• _EXERCISE REQUIREMENTS_
Copy out again, unchanged, the listing below from the line that has "Given: Click the چاپ (Print) button" through the line that has "This screenshot has height=581, width=1024.".

• _PROVIDED DATA_
+++
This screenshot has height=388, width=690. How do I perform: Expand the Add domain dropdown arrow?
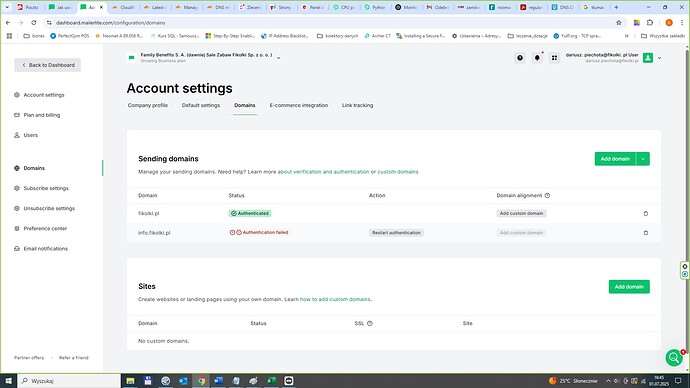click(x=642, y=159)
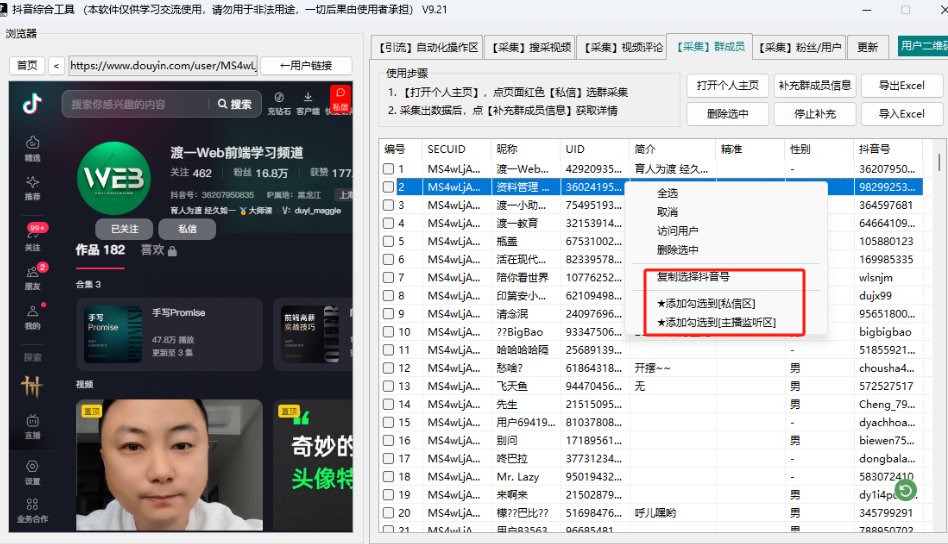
+++
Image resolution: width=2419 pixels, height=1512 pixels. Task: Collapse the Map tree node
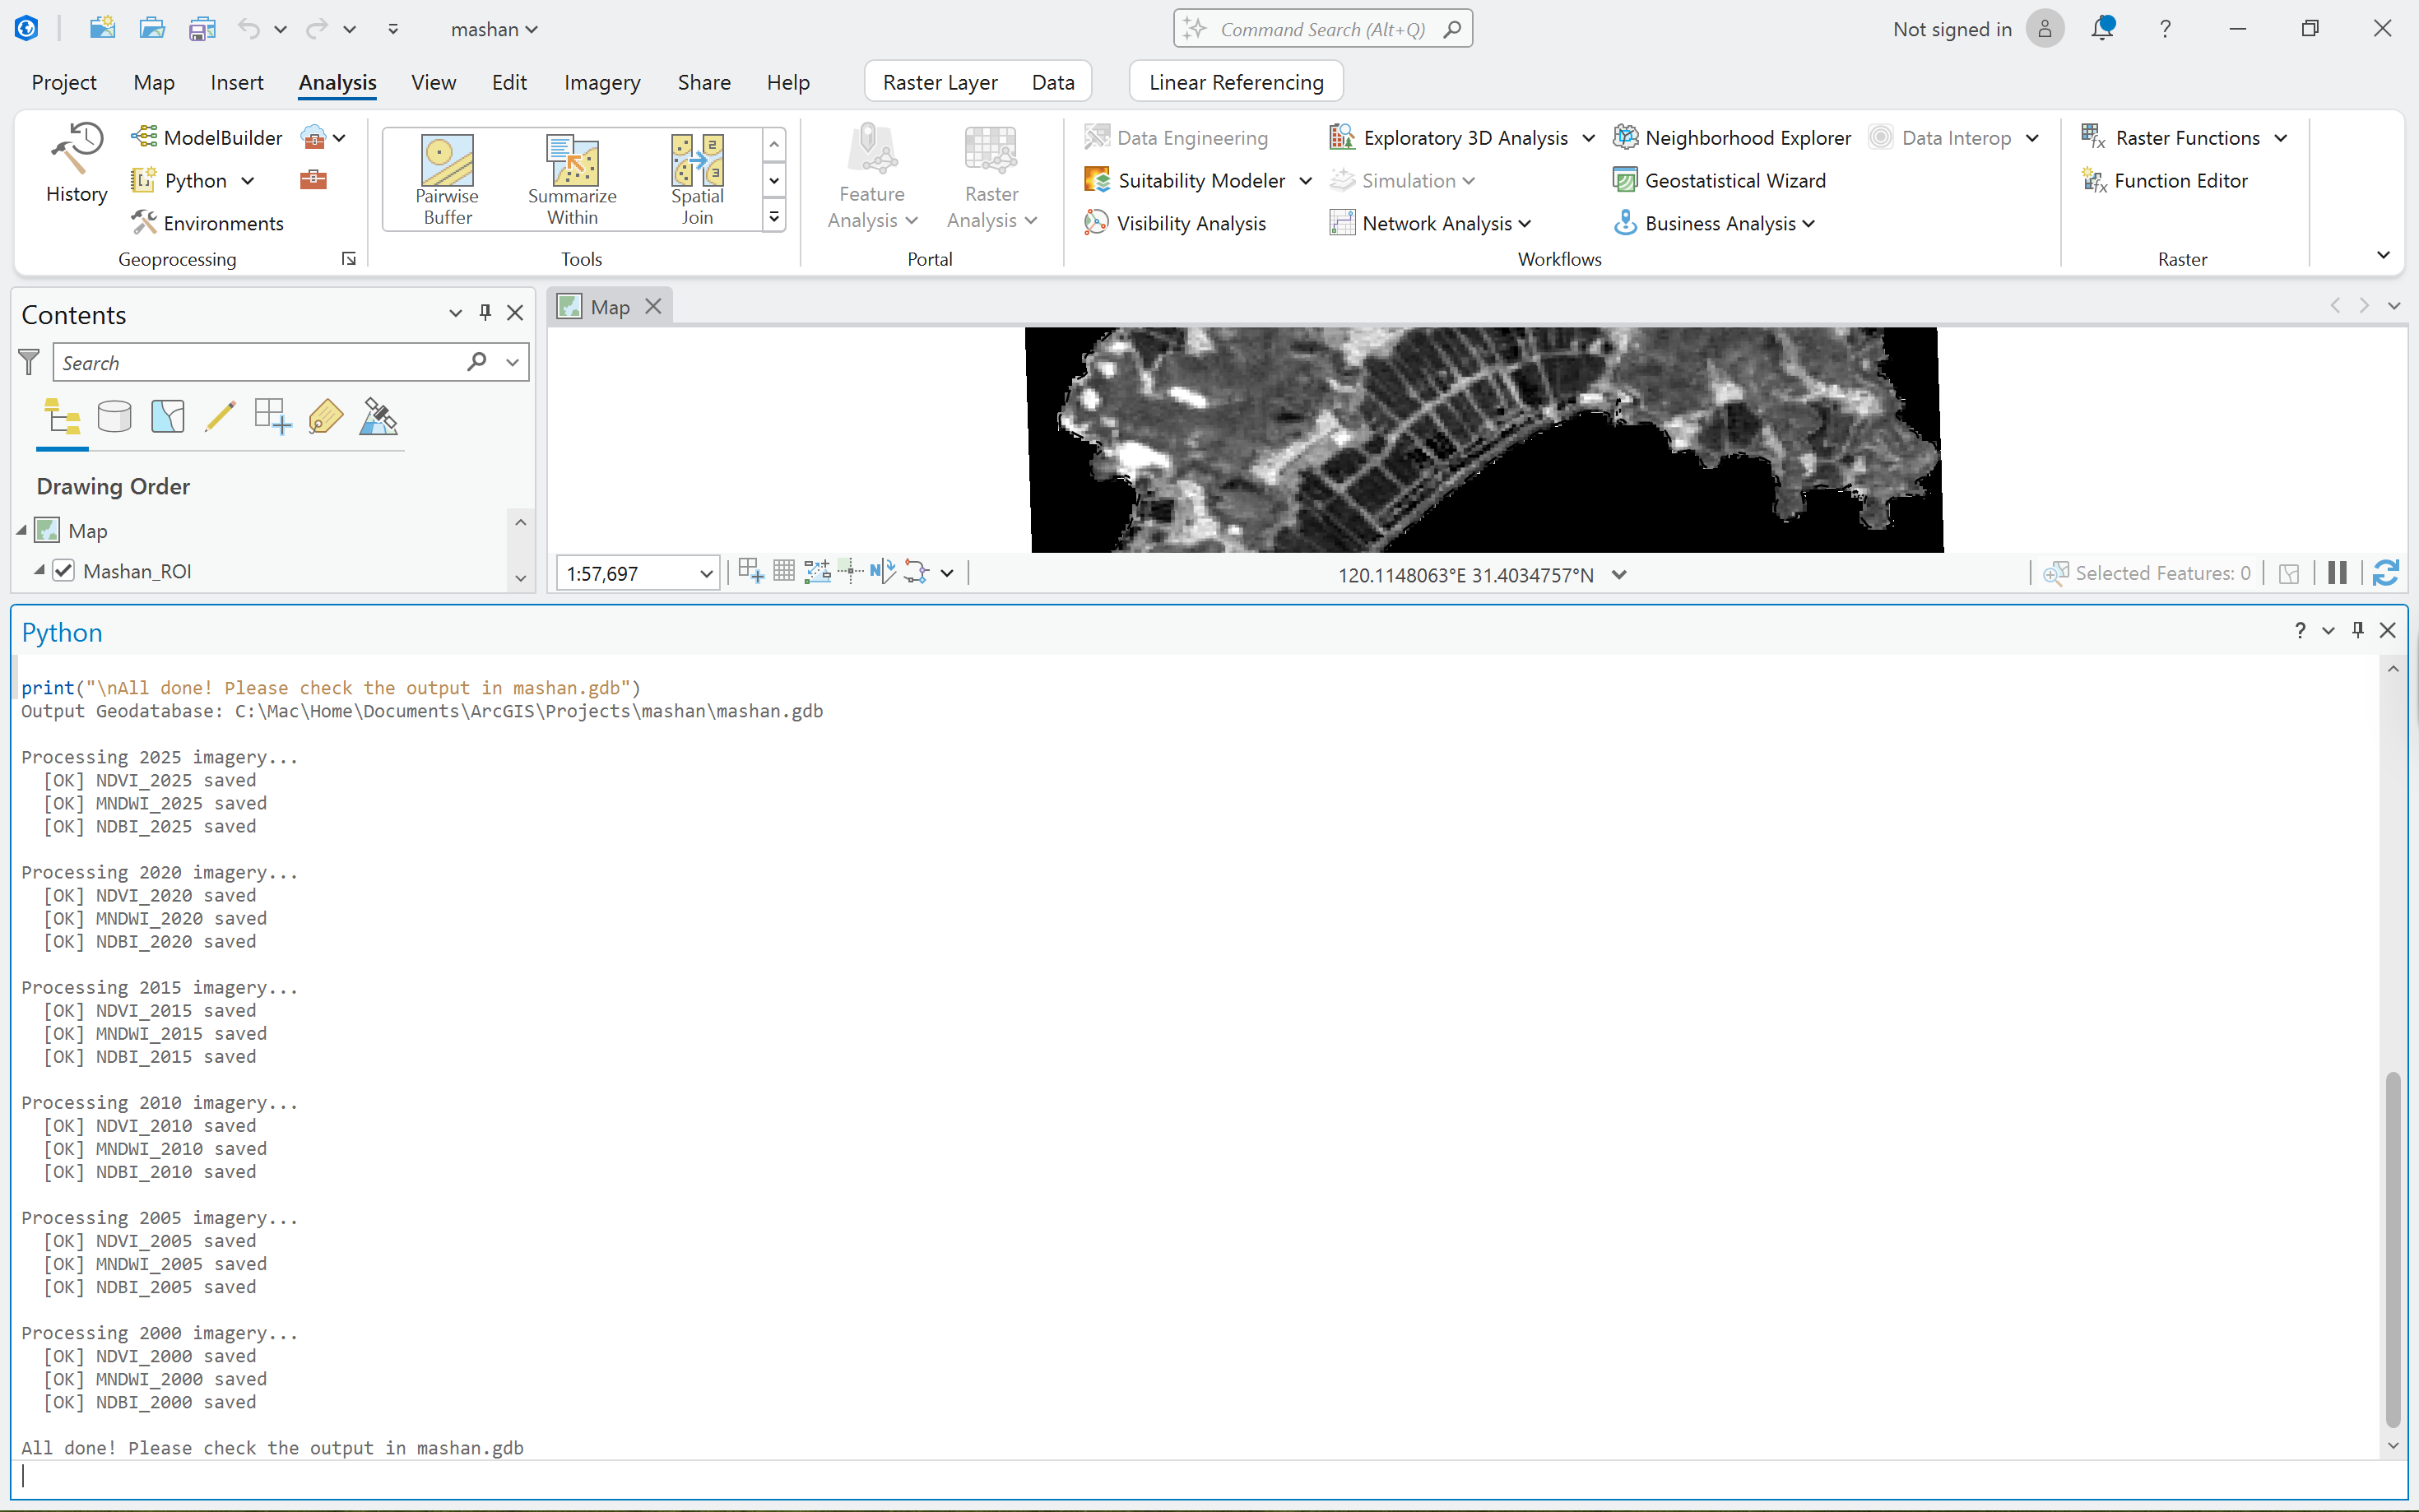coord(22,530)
+++
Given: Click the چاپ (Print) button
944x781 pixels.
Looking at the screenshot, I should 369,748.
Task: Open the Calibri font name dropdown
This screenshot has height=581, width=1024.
+++
• _THE ANSWER_
Given: Click the چاپ (Print) button
944x781 pixels.
Looking at the screenshot, I should 369,748.
Task: Open the Calibri font name dropdown
This screenshot has height=581, width=1024.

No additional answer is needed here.